[EXERCISE MATERIAL — start]

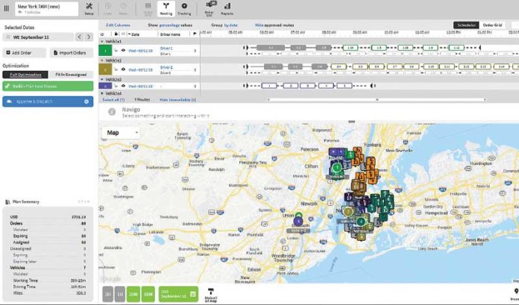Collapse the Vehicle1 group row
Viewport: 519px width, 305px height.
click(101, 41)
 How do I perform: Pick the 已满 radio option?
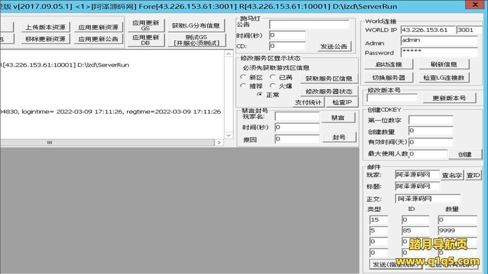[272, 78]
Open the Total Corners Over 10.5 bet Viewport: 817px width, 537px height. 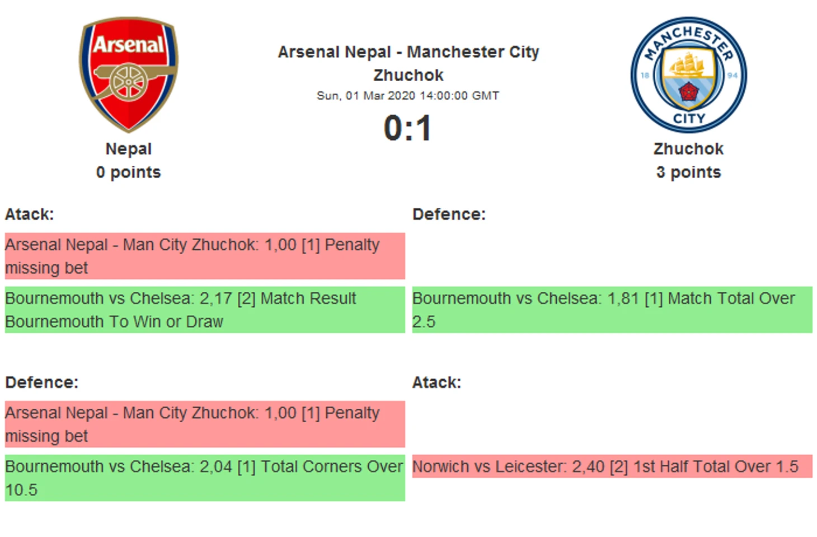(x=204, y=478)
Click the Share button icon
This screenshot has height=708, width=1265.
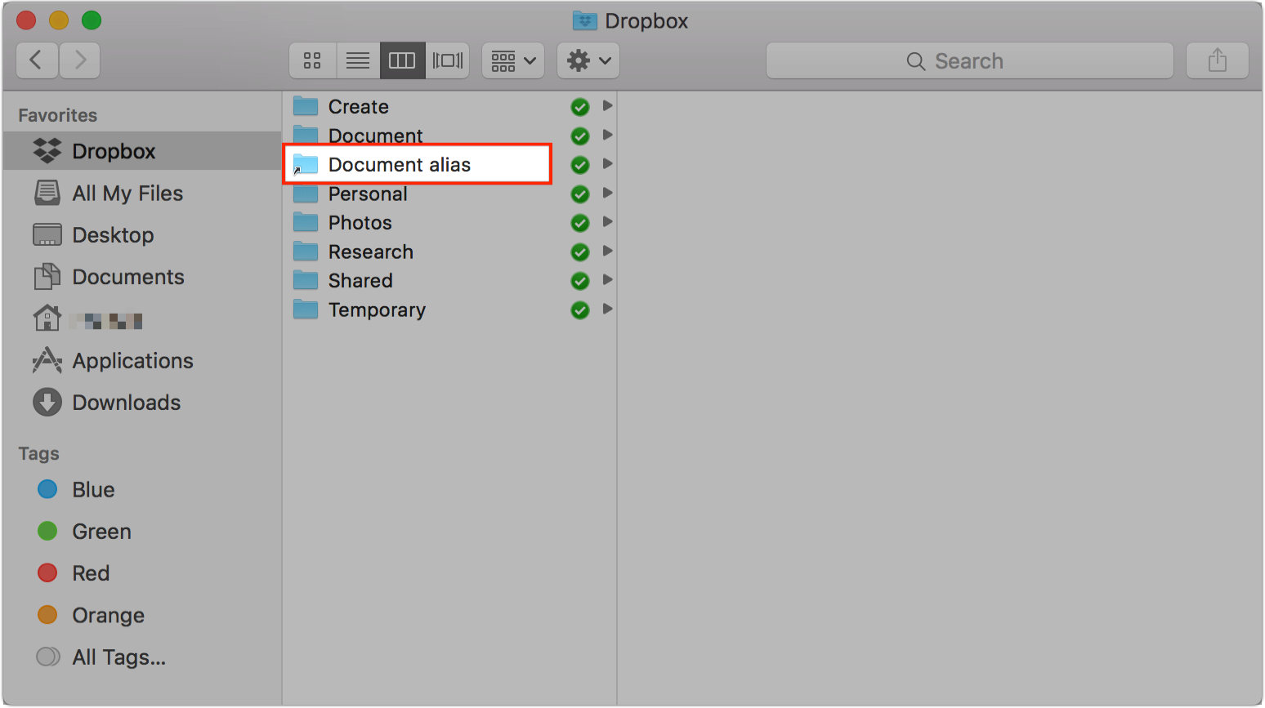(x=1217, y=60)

[EXERCISE MATERIAL — finish]
[EXERCISE MATERIAL — start]

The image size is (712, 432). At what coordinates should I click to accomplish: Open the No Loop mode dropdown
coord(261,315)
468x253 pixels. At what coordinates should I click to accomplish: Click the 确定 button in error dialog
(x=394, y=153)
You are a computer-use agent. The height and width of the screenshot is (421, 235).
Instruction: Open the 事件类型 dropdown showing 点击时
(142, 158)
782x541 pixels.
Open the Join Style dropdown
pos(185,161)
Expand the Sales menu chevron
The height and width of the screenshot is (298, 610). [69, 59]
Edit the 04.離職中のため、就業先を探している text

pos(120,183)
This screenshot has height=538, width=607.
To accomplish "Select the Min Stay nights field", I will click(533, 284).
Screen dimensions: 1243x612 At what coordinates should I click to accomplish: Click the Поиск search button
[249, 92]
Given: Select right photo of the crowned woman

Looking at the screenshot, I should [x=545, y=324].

[EXERCISE MATERIAL — finish]

• WORK INSTRUCTION: The reply should consist solely of the lines above from the one that has "782x541 pixels." through the one that has "This screenshot has height=538, width=607.", reproduced exactly.

• RESPONSE BOX:
782x541 pixels.
Open the Join Style dropdown
pos(185,161)
Expand the Sales menu chevron
The height and width of the screenshot is (298, 610). [69, 59]
Edit the 04.離職中のため、就業先を探している text

pos(120,183)
This screenshot has height=538, width=607.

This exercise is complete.